Task description | Copy each line in the data that includes the word "Netflix".

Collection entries
┌────────

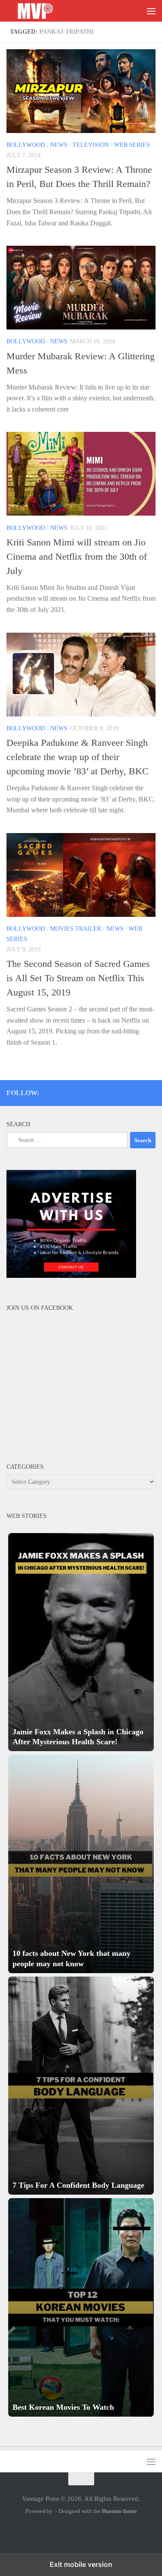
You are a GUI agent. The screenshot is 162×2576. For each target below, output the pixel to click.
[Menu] (151, 11)
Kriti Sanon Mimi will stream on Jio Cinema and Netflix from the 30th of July (76, 556)
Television (91, 145)
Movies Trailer (75, 928)
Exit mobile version (81, 2564)
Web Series (132, 145)
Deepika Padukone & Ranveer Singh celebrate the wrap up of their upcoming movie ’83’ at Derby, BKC (77, 756)
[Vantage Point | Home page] (44, 11)
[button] (81, 1642)
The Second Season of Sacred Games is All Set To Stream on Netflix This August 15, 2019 (78, 978)
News (58, 145)
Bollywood (25, 145)
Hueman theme (119, 2511)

└────────

Completed task |
Kriti Sanon Mimi will stream on Jio Cinema and Netflix from the 30th of July (76, 556)
The Second Season of Sacred Games is All Set To Stream on Netflix This August 15, 2019 (78, 978)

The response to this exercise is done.